Claves play the clave. The first is the name of the instrument and the second is the name of the rhythm. Not all claves are played by claves. Clave as a rhythm is applicable to several different rhythms throughout Afro-Cuban folklore and rumba in particular. This blog is mainly about rumba instruments (at least at present).
Rumba is primarily 4 rhythms; yambu, guaguanco, columbia and guarapachangeo. All of these rhythms, except columbia use a pair of claves to play the clave. Columbia traditionally uses a bell to play the clave for that rhythm. Columbia's clave pattern is usually referred to as "the bell" or "la campana" in spanish and more technically as the 6/8 bell, or "seis por ocho".
Guaguanco and guarapachangeo use the rumba clave. Yambu is special as there are 3 different claves that can be played with the rhythm; son clave, rumba clave and "yambu" clave.
"Yambu" clave is similar to rumba clave with additional strikes occuring on the downbeats after the 2nd and 3rd strike of rumba clave.
Anyways, back to the instrument; claves. Usually these are made of wood, but practically anything with a cutting enough sound will work. Currently solid claves made of rosewood or other dense heavy woods are highly available. This kind of clave gives a very high and bright tone. I don't really like it. I prefer hollow claves. LP and other companies refer to these as African claves, for some reason known only to them.
To get the best sound from a set of claves the hand holding the piece that is struck should be cupped and hollow to allow the sound to resonate.
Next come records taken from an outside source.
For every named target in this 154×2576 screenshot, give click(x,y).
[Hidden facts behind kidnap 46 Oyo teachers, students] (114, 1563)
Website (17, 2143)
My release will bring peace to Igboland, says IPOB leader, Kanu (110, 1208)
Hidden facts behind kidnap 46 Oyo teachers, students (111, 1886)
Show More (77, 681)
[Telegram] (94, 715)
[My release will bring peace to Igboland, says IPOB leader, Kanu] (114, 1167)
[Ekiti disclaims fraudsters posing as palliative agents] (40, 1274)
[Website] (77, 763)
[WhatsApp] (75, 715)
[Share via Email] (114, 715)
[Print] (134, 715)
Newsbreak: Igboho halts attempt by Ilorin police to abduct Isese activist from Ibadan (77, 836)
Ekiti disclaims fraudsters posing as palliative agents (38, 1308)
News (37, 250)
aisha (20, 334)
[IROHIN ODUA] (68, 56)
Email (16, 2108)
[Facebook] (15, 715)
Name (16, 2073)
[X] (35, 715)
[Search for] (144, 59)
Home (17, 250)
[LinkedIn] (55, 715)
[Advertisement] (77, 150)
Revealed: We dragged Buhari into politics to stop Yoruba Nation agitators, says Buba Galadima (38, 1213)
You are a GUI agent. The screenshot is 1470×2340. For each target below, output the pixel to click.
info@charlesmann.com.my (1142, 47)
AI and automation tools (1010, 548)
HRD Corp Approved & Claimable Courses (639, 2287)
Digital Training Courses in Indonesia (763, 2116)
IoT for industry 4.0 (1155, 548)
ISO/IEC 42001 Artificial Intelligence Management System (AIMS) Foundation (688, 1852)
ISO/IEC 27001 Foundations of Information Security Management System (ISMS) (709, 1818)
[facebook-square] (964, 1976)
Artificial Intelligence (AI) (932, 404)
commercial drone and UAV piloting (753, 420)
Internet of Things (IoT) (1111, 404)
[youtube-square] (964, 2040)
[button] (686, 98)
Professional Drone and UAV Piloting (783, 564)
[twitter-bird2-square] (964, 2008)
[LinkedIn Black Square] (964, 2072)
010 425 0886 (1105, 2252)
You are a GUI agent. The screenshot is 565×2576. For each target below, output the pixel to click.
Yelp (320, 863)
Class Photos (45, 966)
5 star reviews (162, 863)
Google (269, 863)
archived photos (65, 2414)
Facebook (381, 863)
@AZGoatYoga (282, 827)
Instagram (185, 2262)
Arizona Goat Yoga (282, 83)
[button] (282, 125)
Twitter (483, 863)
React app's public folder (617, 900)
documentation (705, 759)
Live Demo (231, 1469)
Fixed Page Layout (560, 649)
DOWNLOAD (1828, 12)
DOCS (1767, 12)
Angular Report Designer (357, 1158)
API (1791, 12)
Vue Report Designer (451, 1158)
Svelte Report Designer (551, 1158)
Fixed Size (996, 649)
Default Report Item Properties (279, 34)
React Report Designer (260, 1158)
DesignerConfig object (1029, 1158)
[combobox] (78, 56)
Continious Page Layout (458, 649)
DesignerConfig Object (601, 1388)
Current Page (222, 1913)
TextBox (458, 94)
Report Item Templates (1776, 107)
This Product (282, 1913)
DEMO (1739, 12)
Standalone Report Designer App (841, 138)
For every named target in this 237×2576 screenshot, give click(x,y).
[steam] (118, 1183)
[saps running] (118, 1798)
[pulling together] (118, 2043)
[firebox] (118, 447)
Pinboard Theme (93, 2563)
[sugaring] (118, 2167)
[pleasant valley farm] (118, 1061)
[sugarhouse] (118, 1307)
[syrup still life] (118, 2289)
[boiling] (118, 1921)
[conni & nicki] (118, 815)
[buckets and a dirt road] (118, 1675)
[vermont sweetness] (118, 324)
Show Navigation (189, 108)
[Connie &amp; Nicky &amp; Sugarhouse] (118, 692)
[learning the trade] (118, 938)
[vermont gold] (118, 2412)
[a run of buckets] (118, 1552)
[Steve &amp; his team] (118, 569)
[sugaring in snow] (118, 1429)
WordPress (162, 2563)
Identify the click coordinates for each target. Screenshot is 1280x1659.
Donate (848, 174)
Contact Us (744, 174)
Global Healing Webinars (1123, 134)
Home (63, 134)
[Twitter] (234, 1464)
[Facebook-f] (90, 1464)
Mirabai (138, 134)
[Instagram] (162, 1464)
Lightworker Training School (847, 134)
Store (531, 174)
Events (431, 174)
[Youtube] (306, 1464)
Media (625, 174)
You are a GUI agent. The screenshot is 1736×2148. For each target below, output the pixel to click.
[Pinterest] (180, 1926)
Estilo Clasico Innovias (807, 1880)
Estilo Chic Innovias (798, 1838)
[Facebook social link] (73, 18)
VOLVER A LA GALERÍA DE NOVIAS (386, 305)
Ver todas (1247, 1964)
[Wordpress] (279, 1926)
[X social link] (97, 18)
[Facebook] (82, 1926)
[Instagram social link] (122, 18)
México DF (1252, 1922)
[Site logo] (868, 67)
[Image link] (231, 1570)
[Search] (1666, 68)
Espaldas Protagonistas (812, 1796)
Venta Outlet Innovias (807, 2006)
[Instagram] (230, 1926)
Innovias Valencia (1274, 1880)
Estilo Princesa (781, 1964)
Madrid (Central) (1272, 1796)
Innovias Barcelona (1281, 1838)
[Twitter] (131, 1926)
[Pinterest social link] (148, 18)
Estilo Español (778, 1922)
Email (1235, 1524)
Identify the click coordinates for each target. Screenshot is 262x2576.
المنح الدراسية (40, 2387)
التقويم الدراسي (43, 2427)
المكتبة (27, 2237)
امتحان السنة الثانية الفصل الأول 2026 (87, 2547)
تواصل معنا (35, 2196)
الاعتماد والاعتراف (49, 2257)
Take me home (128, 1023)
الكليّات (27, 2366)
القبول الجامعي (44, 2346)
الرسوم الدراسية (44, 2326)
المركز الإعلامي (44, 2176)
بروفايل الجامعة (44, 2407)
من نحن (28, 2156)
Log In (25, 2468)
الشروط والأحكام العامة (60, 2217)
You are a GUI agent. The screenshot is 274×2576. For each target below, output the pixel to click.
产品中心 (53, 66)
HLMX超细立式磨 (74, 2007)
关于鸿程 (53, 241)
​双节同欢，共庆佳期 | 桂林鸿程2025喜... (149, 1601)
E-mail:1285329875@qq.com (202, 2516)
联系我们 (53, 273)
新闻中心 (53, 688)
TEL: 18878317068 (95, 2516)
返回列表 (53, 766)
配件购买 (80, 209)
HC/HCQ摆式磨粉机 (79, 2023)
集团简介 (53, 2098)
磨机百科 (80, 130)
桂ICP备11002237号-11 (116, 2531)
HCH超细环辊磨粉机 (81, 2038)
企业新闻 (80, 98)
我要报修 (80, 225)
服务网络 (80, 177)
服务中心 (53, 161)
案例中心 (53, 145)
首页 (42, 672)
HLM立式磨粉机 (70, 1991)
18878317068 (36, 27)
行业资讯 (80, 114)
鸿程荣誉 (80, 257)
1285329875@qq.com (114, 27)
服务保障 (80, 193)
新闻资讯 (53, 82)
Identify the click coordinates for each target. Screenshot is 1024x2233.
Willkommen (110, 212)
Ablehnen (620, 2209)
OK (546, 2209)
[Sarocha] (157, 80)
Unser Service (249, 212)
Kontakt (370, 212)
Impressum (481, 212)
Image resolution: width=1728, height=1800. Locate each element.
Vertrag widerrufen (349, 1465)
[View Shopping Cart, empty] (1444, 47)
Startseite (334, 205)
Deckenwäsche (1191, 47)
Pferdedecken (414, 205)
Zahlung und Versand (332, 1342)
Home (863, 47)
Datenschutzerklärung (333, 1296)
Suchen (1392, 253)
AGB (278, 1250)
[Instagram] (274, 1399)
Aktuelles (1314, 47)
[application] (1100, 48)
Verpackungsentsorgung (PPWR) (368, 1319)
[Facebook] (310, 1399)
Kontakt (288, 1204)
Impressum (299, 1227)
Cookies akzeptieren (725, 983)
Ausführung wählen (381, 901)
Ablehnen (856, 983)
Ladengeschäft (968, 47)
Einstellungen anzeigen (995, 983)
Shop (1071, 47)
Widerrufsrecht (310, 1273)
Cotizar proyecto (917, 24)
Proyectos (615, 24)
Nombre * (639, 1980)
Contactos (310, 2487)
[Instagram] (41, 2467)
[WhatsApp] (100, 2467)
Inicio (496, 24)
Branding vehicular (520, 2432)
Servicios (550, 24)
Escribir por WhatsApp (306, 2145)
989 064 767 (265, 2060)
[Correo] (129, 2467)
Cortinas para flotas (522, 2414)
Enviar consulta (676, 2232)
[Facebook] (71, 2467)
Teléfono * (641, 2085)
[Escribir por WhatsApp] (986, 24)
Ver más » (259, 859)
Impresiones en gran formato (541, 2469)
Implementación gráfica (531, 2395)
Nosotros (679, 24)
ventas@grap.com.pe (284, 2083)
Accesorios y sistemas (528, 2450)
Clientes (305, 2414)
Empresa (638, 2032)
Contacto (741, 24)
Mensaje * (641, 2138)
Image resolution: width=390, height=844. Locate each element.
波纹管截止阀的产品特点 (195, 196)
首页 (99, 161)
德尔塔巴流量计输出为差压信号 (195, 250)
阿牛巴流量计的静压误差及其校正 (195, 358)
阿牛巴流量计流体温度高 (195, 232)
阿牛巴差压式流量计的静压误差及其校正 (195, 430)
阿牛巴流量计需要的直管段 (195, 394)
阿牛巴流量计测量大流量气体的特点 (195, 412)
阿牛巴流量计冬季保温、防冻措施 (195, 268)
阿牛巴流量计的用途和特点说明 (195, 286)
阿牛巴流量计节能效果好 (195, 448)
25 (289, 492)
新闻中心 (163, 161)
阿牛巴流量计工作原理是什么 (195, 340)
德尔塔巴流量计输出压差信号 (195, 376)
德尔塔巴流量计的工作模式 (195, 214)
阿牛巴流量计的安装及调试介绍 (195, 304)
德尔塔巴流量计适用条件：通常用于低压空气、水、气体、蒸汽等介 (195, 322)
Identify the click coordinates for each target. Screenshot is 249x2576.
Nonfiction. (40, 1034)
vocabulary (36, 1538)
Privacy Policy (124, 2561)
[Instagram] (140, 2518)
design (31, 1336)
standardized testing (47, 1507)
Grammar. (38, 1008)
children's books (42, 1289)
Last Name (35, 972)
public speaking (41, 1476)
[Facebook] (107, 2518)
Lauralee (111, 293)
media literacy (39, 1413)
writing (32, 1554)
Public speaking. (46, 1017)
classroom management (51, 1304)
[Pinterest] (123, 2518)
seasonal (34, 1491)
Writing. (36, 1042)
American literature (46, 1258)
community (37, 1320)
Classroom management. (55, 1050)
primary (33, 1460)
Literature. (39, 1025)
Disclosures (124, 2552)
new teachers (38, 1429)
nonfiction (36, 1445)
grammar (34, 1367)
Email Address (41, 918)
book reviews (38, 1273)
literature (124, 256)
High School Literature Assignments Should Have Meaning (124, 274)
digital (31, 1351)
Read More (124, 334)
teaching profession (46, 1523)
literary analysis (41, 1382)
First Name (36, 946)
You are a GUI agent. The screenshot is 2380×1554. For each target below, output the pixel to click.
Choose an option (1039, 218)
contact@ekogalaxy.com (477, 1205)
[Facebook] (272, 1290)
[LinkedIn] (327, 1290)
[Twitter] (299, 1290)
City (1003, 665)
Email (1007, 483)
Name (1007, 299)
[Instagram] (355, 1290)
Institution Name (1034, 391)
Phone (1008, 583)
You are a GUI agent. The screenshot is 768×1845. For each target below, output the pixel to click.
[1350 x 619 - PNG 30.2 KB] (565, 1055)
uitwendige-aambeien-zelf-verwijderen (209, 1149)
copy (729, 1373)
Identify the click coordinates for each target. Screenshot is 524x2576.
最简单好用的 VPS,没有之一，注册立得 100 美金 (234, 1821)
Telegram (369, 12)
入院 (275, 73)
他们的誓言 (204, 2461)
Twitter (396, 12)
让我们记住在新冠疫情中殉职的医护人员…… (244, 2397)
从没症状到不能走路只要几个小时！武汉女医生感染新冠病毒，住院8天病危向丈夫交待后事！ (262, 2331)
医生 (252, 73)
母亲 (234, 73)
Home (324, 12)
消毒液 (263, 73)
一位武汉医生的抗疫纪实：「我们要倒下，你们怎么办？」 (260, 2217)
For the best musical results, I like it when the claves and the gua gua or cata have different pitches. My guaguas are pitched a little high, because my claves are hollow and a little lower pitch. The reverse approach is just as acceptable, low guagua and higher claves. You can hear examples of both approached on rumba recordings. If these two instruments have the same pitch it can become a little confusing in my opinion, so my approach is to have the two instruments vary in their pitch.
All of my claves are imported, one from Cuba. I don't know what wood they are from. They take a beating for sure. To prolong their life, I coat them in Danish Oil every now and then and sand the splinters out. The dark ones on the left are my favorite, they have a crisp and hollow sound. Make sure whatever claves you get are not too heavy and sound good, you will probably end up playing them and hearing them for a long time.